Collected data:

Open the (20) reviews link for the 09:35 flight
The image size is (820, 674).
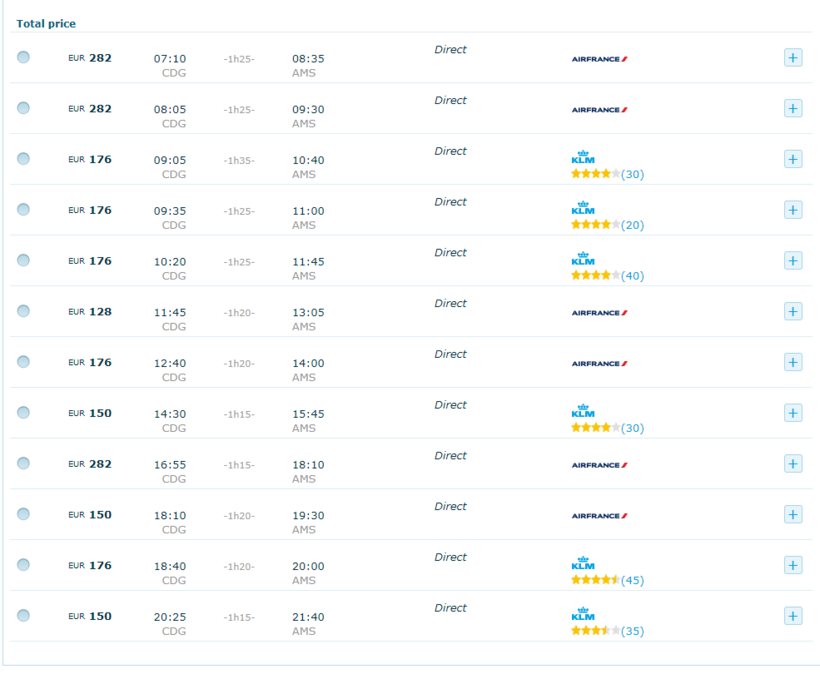click(x=632, y=225)
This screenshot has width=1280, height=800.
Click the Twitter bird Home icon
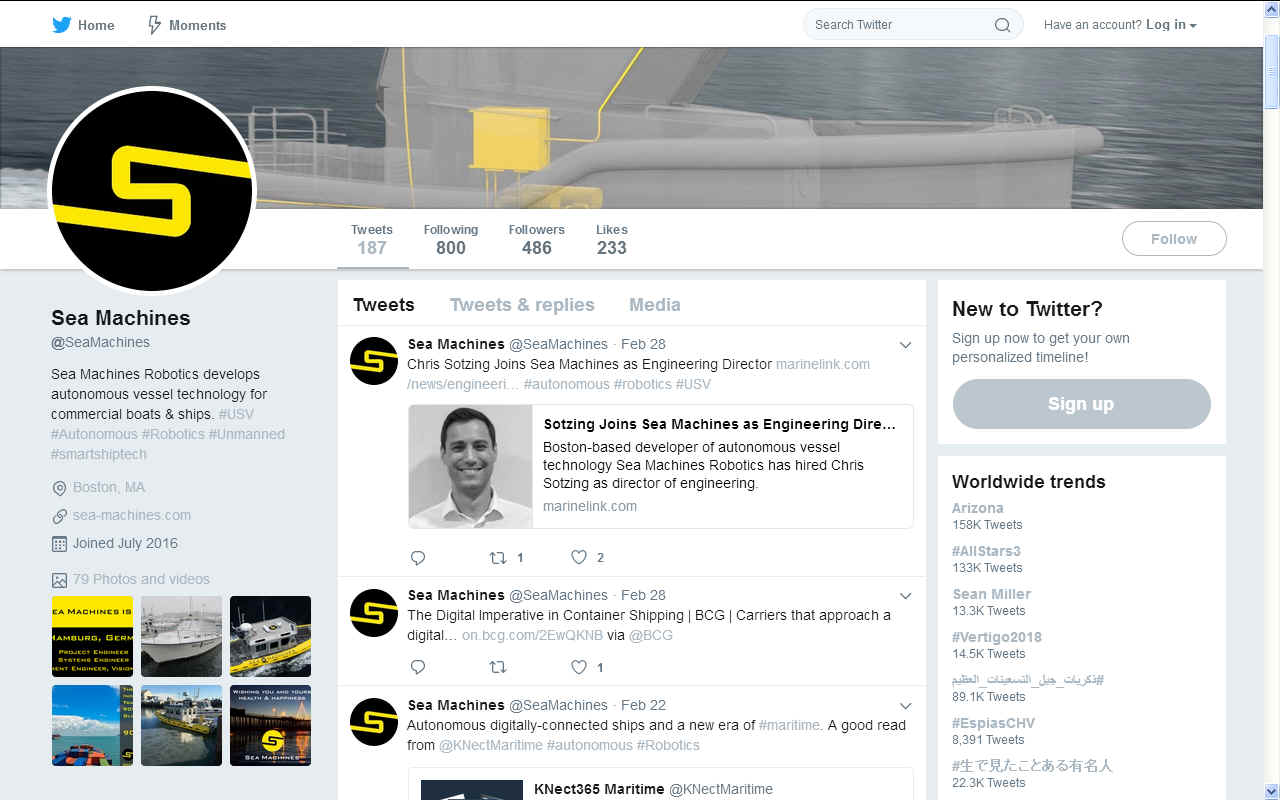62,25
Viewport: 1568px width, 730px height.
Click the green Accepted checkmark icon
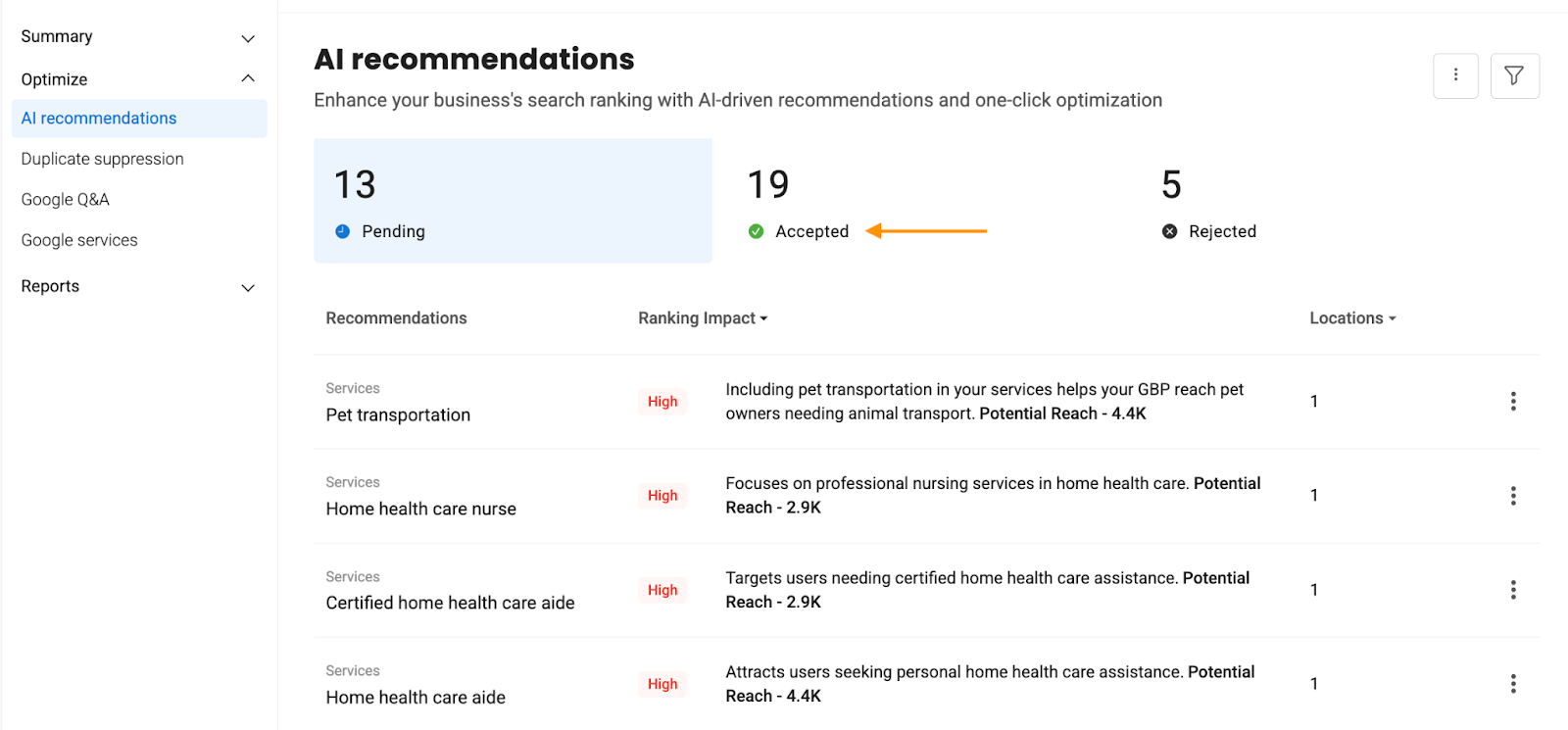[756, 231]
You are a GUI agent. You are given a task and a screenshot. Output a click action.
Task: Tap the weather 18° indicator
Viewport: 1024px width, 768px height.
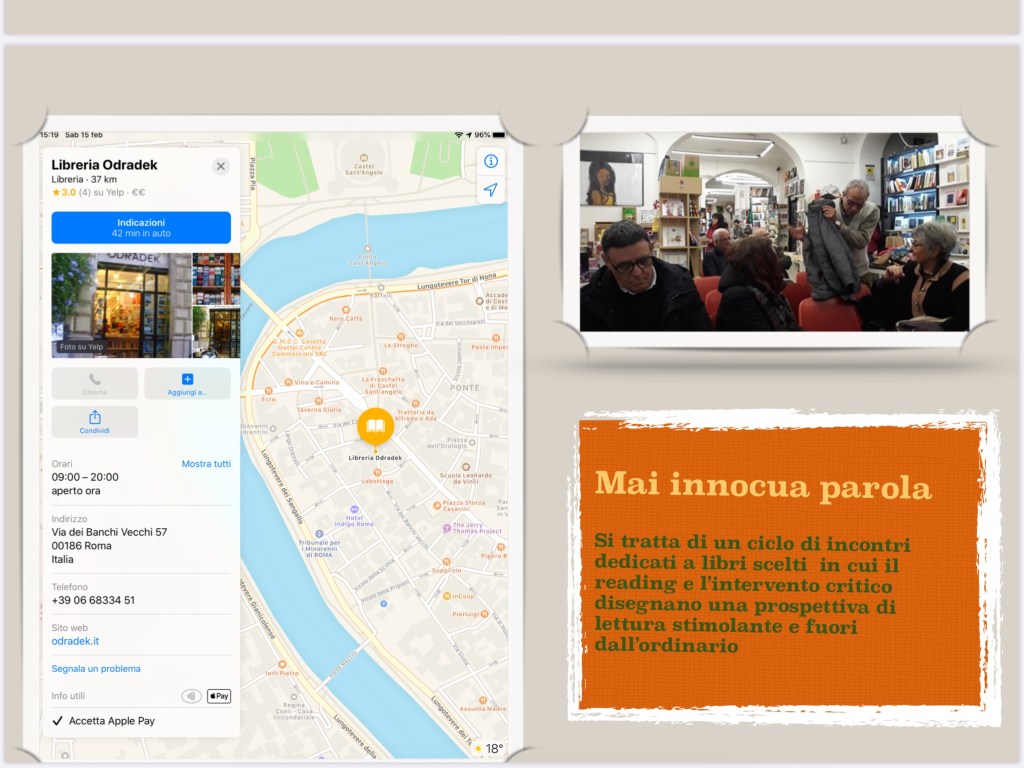click(488, 748)
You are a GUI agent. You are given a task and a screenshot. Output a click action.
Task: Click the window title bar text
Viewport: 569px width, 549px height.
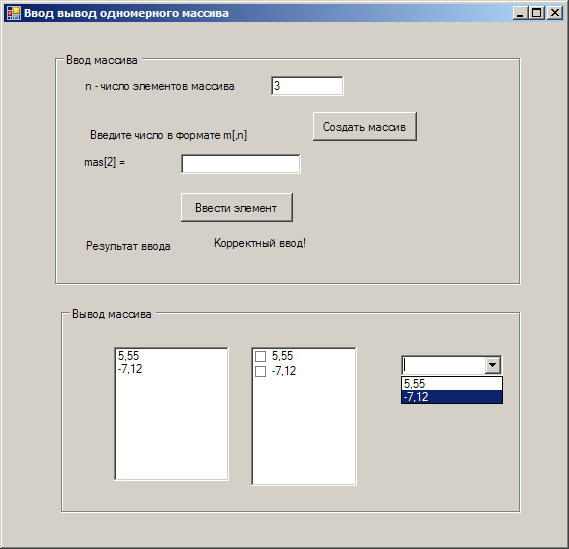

REQUIRED WORK:
Please retype every entry above exactly, leaving out any picture.

OUTPUT FOR THIS EXERCISE:
Open the (20) reviews link for the 09:35 flight
The image size is (820, 674).
click(x=632, y=225)
This screenshot has width=1280, height=800.
Click the Twitter bird Home icon
62,25
Viewport: 1568px width, 730px height.
Click the green Accepted checkmark icon
[756, 231]
You are a GUI agent. You are given a task and a screenshot. Output a click action.
Task: Tap the weather 18° indicator
Viewport: 1024px width, 768px height.
click(488, 748)
You are a GUI agent. You are given a task and a screenshot. Output a click action.
Task: Click the window title bar text
Viewport: 569px width, 549px height.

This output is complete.